* _Input rows_:
◇ ◇ ◇ ◇ ◇

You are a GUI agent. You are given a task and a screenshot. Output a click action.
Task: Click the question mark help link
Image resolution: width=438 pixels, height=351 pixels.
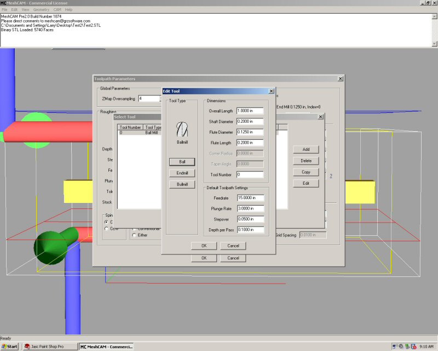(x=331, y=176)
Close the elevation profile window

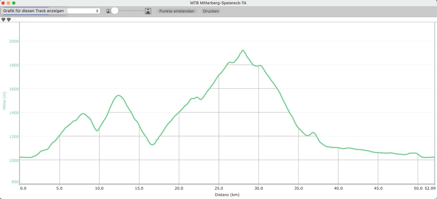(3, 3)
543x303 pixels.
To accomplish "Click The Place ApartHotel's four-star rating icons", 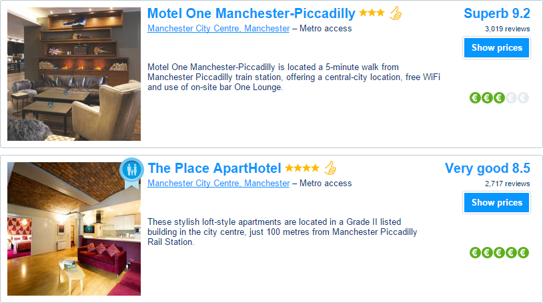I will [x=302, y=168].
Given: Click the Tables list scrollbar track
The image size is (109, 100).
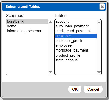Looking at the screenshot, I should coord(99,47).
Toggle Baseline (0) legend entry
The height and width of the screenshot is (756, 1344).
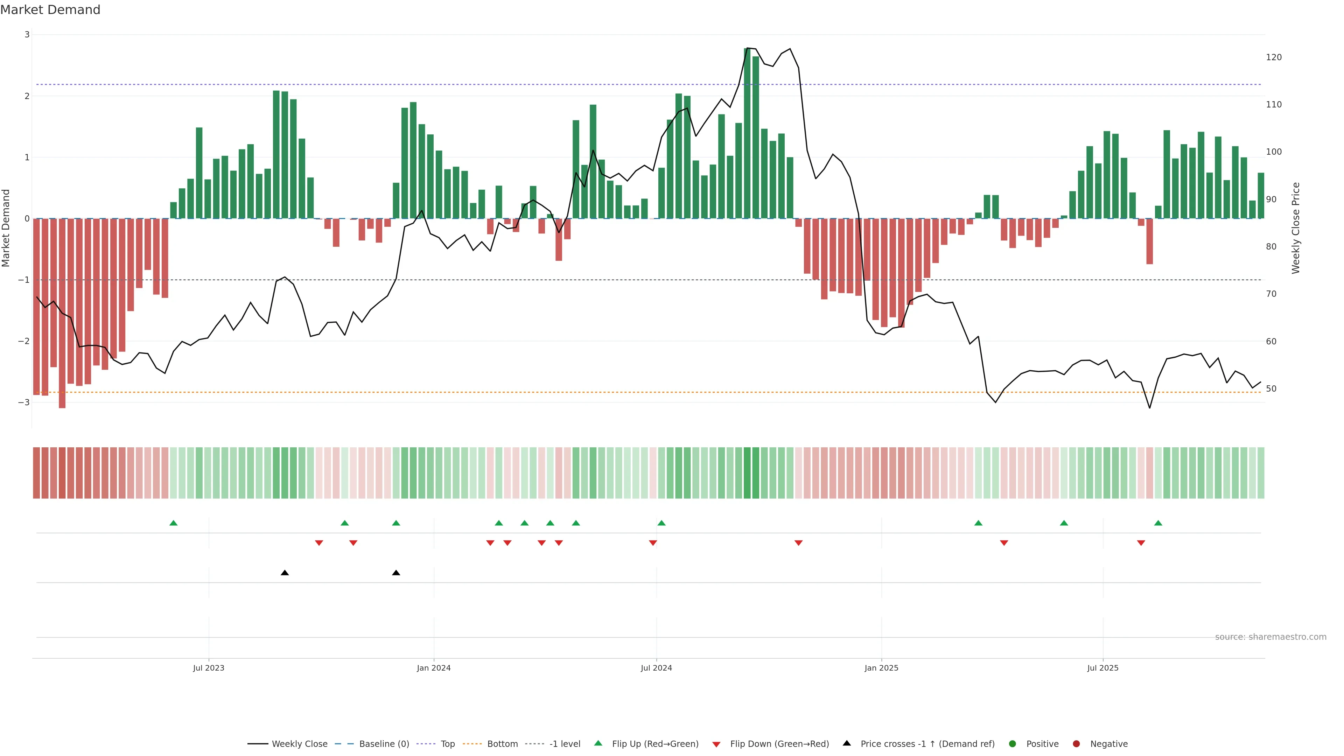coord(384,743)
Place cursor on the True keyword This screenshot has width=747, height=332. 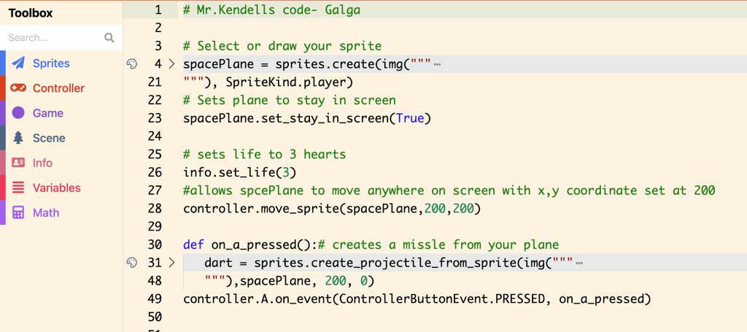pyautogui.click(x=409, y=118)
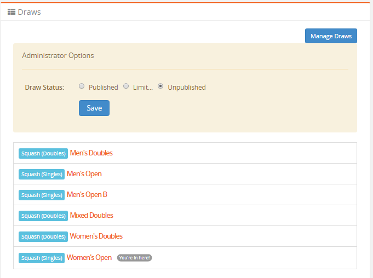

◇ ◇ ◇ ◇ ◇

* _What to do_:
Please pull out every line of the rows above that contains the string "pixels", matching case exactly.

* _Output of the exercise_:
Image resolution: width=438 pixels, height=351 pixels.
543x303 pixels.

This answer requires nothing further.